*Objectif de l'exercice:* Rédigez la suite de l'article sur le débat du Belvédère en reprenant juste après sa dernière phrase.

*Article:*

+ + + + + + +

Antagonismes. C’est un trio plutôt inattendu que nous avions lundi à la table du désormais célèbre Belvédère : François Briançon, Géraldine Borghi et Arthur Arlet pour un débat qui promettait. Au menu, la gauche radicale au pouvoir en Grèce, l’ouverture du procès Bettencourt court et la chute du Stade Toulousain. Bon appétit !
Par Aurélie Renne et Séverine Sarrat
Les présentations faites, nous lançons sur la table le sujet des élections législatives en Grèce. D’emblée les convives s’entendent pour donner la parole au seul homme politique de la table : « c’était une victoire attendue. Je ne suis pas sûr que la notion d’extrême gauche soit la même ici que là-bas. On n’est pas dans la même situation. En tout cas c’est plutôt une bonne nouvelle». Géraldine partage ce sentiment positif : « il y a de l’espoir, quelque chose se passe… » Arthur est plus vindicatif : « c’est surtout une bonne nouvelle car c’est le premier pays européen à élire une politique contre la politique européenne de l’austérité. Cette dernière était un acte hyper violent qui a foutu le pays à plat, ce n’était pas une raison pour les saigner à blanc, nous avons nous aussi une dette incroyable ! »

+ + + + + + +

*Informations enregistrées:*
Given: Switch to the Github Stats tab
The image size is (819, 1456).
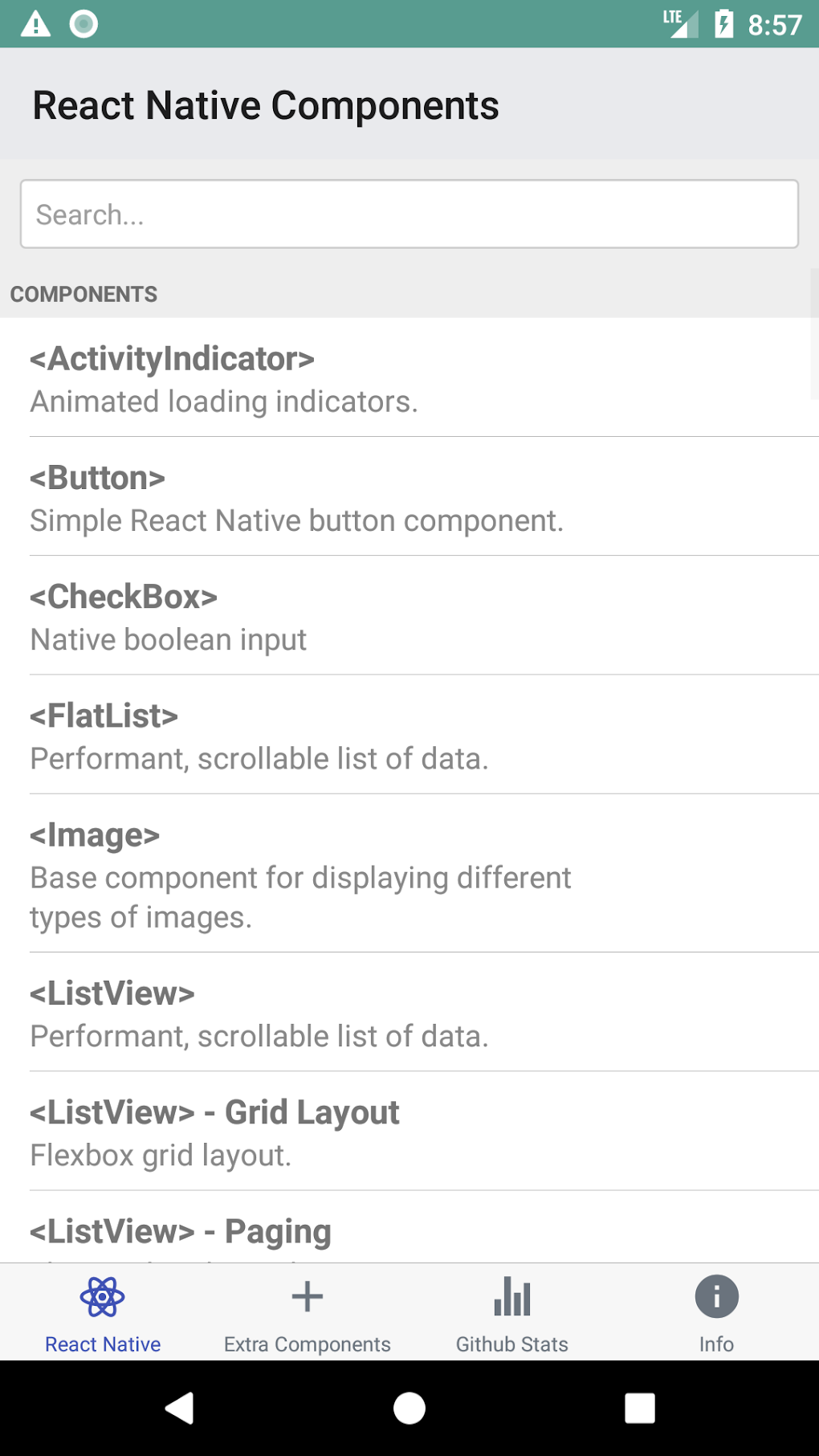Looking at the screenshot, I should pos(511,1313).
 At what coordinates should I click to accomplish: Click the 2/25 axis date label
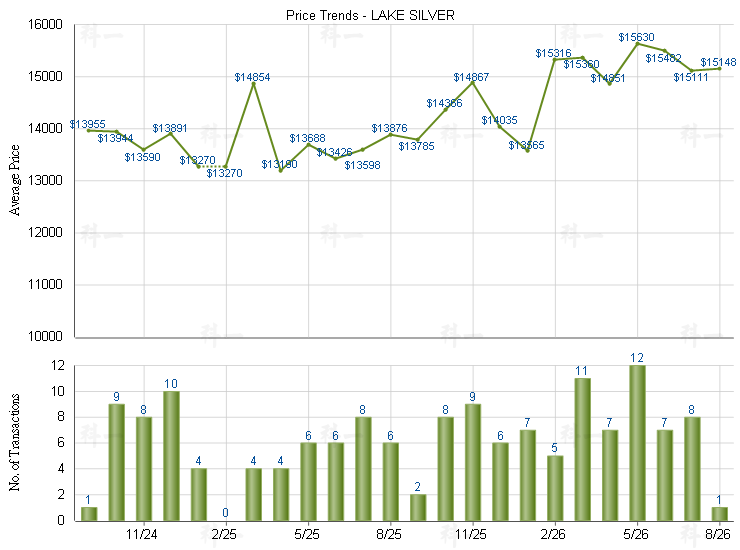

+ + + + + + +

*Réponse de l'exercice:*
-François : Les chaînes de télé publique grecque avaient même cessé d’émettre.
-Arthur : Du jamais vu ! Une dictature de la politique européenne ! Maintenant vont-ils avoir la force de lutter contre le FMI ? Finalement, c’est ça qui importe, cela reste anecdotique que ce soit l’extrême gauche !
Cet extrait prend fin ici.